Derrière chacun de ces engagements, il y a des actions fortes, beaucoup sont déjà en cours, mais Good Goût prévoit d’aller plus loin. A titre d’exemple, l’entreprise est neutre en carbone depuis l’an dernier, mais veut pousser la démarche plus loin pour diminuer encore ces émissions.
LES 24E et 25E. Quand on reparle des certifications ou des qualités, on fait souvent la distinction des entreprises par tailles. Mais, on peut aussi faire une autre segmentation : entreprise cotée ou non. En effet, on remarque que le coté est souvent plus lent/réservé/prudent/contraint (à vous de choisir). C’est donc toujours un mini-événement quand l’une franchit le pas.
Deux l’ont fait cette semaine. Il s’agit d’IBA, entreprise belge spécialisée dans la protonthérapie. Cette ETI cotée vient d’obtenir la labellisation B Corp. Si le nombre de B Corps a augmenté de manière très rapide depuis deux ans, le nombre d’entreprises cotées reste faible, puisqu’IBA n’est que la 24e dans le monde, selon le communiqué. Je n’ai pas vérifié, mais cela ne me semble pas invraisemblable. Surtout, je me demande si cela ne prend pas en compte une partie des différentes entités de Danone qui sont certifiées…
Elle est suivie de près par Frey, que vous connaissez bien maintenant, puisque j’en ai parlé par le passé : la foncière est également passée société à mission (missive #24). Un exemple de plus de sociétés à mission qui passe B Corp.

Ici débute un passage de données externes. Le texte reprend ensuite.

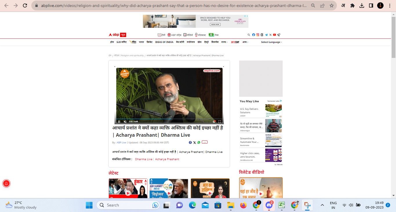Click the Dharma Live topic link
This screenshot has height=212, width=396.
[x=143, y=159]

Mais ça pourrait être un autre label.
En effet, un label, délivré par un organisme tiers, vient soit appuyer la qualité de société à mission, décision volontaire, soit offrir un référentiel pour être dans une démarche d’amélioration continue. Les deux approches ne sont pas mutuellement exclusives. Frey semble davantage mettre en avant le premier point : “le Groupe apporte une garantie indiscutable du niveau de son engagement ESG pour toutes ses parties prenantes : actionnaires, banquiers, fournisseurs, enseignes, collectivités et consommateurs”.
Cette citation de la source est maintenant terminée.